Aceite y a recorrer América
Partieron de Alaska hace cuatro meses y esperan llegar hasta Argentina
sin utilizar ningún combustible derivado del petróleo.
Por Gemma Gil
Dos kayakistas profesionales y un camión japonés de bomberos rediseñado
para desplazarse desde Alaska a Tierra de Fuego sin utilizar una sóla
gota de gasolina. .
“Queremos
viajar por 16 países sin productos petrolíferos”,
dicen los estadounidenses Seth Warren, 29, y Tyler Bradt, 20, a
su paso por Guatemala. Para demostrarlo, abren la parte trasera
de Baby, su vehículo, y muestran un tanque lleno con 100
galones de aceite para freír chicharrones, el carburante
con el que esperan viajar por buena parte de Centroamérica.
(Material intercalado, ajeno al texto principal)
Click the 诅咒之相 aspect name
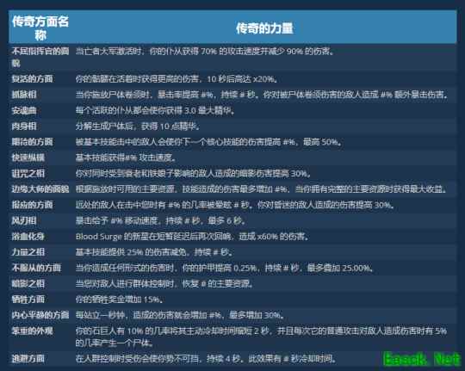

“Utilizamos dos clases de combustible: el
biodiésel,
un tipo de aceite vegetal que se puede usar en cualquier carro
que funcione con diésel sin hacer ninguna modificación
al motor, y el aceite vegetal quemado, que es nuestro favorito,
porque, como para los restaurantes es basura, muchas veces lo
conseguimos gratis”, cuenta Bradt. Eso sí, para
poder alimentar a Baby con la grasa de cocinar plátanos,
pollo, carnitas o mojarra, la han tenido que acondicionar con
los correspondientes filtros, además de un sistema que
calienta el aceite para hacerlo más fluido.
“Cuando
vamos a un restaurante la gente nos pregunta ¿de
verdad funciona?”, apunta Warren, satisfecho del proyecto
Aceite y Agua, o lo que es lo mismo, esta aventura por las Américas
con la que quieren conseguir más adeptos para su causa ecológica;
y es que si una ventaja tiene usar aceite vegetal es la drástica
reducción en la emisión de gases contaminantes.
Ocio responsable
Cualquier mal pensado diría que la aventura de estos dos
estadounidenses —que en su recorrido no pierden oportunidad
para visitar ríos y playas para probar sus kayacs y sus
tablas de surf— tiene más que ver con el ocio que
con un proyecto serio, pero ellos lo desmienten con vehemencia. “Este
es un trabajo a tiempo completo”, dice Andy Feuling, quien
durante unas semanas se ha unido a la aventura.
“Pasamos
días buscando dónde conseguir el aceite, dando charlas
en las escuelas y explicando a quien esté interesado cómo
funciona. Queremos que la gente se dé cuenta de que lo que
ellos creen que es basura se puede convertir en un recurso”,
añade. Sin embargo, estos viajeros impenitentes no pueden
negar que lo disfrutan.
“La vida también son vacaciones
y si te puedes divertir mientras contribuyes a reducir el calentamiento
global es… toda una satisfacción”, afirman
con optimismo.
La alternativa
del biodiesel
Según www.biodiesel.org, en 2005 la venta de este combustible
en Estados Unidos se triplicó con respecto al año
anterior, alcanzando los 75 millones de galones, pero ¿qué es
el biodiesel? Se trata de un combustible vegetal que disminuye
las emisiones de humo y dióxido de carbono. Emite un 84
por ciento menos de hidrocarbonos y un 90 por ciento menos de azufre —responsables
del efecto invernadero— que los derivados del petróleo.
“Es biodegradable y la materia prima se puede producir localmente, lo que
reduce la dependencia de las importaciones de petróleo”, cuenta
Alejandro Morón, de Biocombustibles de Guatemala. Esta empresa ya tiene
10 granjas para el cultivo de
Jatropha Curcas, uno de los arbustos de cuya semilla se extrae el aceite.
“La
ventaja es que es una planta muy resistente a condiciones climáticas duras
y podría plantarse en zonas semidesérticas que están subutilizadas”,
añade Morón. Por si fuera poco, los motores diesel no necesitan
ser adaptados para su uso y, si se desea, puede mezclarse con el combustible
convencional. Pero, no todo podían ser buenas noticias: el biodiesel disminuye
el rendimiento en kilómetros en un promedio del cinco por ciento por galón.